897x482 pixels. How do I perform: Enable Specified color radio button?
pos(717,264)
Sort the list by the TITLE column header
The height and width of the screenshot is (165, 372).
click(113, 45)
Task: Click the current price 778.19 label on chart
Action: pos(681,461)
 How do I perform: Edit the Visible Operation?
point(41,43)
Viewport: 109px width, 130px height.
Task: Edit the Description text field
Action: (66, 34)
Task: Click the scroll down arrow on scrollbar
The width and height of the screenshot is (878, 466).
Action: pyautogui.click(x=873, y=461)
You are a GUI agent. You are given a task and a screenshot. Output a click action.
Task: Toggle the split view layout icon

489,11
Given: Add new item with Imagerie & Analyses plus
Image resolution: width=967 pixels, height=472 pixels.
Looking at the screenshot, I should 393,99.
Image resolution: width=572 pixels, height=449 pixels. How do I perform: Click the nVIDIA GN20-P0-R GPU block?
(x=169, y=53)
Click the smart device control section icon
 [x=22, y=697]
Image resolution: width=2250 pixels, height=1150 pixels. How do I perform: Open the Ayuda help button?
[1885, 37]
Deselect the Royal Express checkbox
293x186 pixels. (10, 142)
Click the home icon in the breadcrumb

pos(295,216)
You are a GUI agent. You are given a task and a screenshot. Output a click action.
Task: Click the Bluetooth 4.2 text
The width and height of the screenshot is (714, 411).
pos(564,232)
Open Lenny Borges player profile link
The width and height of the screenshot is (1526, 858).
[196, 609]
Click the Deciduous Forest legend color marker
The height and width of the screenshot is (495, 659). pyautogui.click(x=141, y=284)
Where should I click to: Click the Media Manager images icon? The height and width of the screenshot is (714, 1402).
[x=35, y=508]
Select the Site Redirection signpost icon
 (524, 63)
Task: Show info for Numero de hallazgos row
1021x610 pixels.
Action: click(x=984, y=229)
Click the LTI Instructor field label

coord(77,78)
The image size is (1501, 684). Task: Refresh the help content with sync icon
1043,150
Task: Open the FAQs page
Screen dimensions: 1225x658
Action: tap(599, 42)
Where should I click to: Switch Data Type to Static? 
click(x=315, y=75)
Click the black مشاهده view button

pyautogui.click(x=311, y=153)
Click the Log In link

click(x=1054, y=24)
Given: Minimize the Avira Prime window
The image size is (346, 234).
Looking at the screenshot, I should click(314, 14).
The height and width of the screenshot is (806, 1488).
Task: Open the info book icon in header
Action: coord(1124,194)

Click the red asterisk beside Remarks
□ □ □
*Task requirements*.
Rewrite all the rows above, substituting "How can I do this:" for each occurrence of "How do I perform:" and changing nothing else.

*Worked answer*.
897x482 pixels. How can I do this: Enable Specified color radio button?
pos(717,264)
Sort the list by the TITLE column header
The height and width of the screenshot is (165, 372).
click(113, 45)
Task: Click the current price 778.19 label on chart
Action: pos(681,461)
 How can I do this: Edit the Visible Operation?
point(41,43)
Viewport: 109px width, 130px height.
Task: Edit the Description text field
Action: (66, 34)
Task: Click the scroll down arrow on scrollbar
The width and height of the screenshot is (878, 466).
Action: pyautogui.click(x=873, y=461)
You are a GUI agent. You are given a task and a screenshot. Output a click action.
Task: Toggle the split view layout icon

489,11
Given: Add new item with Imagerie & Analyses plus
Image resolution: width=967 pixels, height=472 pixels.
Looking at the screenshot, I should 393,99.
Image resolution: width=572 pixels, height=449 pixels. How can I do this: Click the nVIDIA GN20-P0-R GPU block?
(x=169, y=53)
Click the smart device control section icon
 [x=22, y=697]
Image resolution: width=2250 pixels, height=1150 pixels. How can I do this: Open the Ayuda help button?
[1885, 37]
Deselect the Royal Express checkbox
293x186 pixels. (10, 142)
Click the home icon in the breadcrumb

pos(295,216)
You are a GUI agent. You are given a task and a screenshot. Output a click action.
Task: Click the Bluetooth 4.2 text
The width and height of the screenshot is (714, 411).
pos(564,232)
Open Lenny Borges player profile link
The width and height of the screenshot is (1526, 858).
[196, 609]
Click the Deciduous Forest legend color marker
The height and width of the screenshot is (495, 659). pyautogui.click(x=141, y=284)
Where should I click to: Click the Media Manager images icon? The height and width of the screenshot is (714, 1402).
[x=35, y=508]
Select the Site Redirection signpost icon
 (524, 63)
Task: Show info for Numero de hallazgos row
1021x610 pixels.
Action: click(x=984, y=229)
Click the LTI Instructor field label

coord(77,78)
The image size is (1501, 684). Task: Refresh the help content with sync icon
1043,150
Task: Open the FAQs page
Screen dimensions: 1225x658
Action: tap(599, 42)
Where should I click to: Switch Data Type to Static? 
click(x=315, y=75)
Click the black مشاهده view button

pyautogui.click(x=311, y=153)
Click the Log In link

click(x=1054, y=24)
Given: Minimize the Avira Prime window
The image size is (346, 234).
Looking at the screenshot, I should click(314, 14).
The height and width of the screenshot is (806, 1488).
Task: Open the info book icon in header
Action: coord(1124,194)

Click the red asterisk beside Remarks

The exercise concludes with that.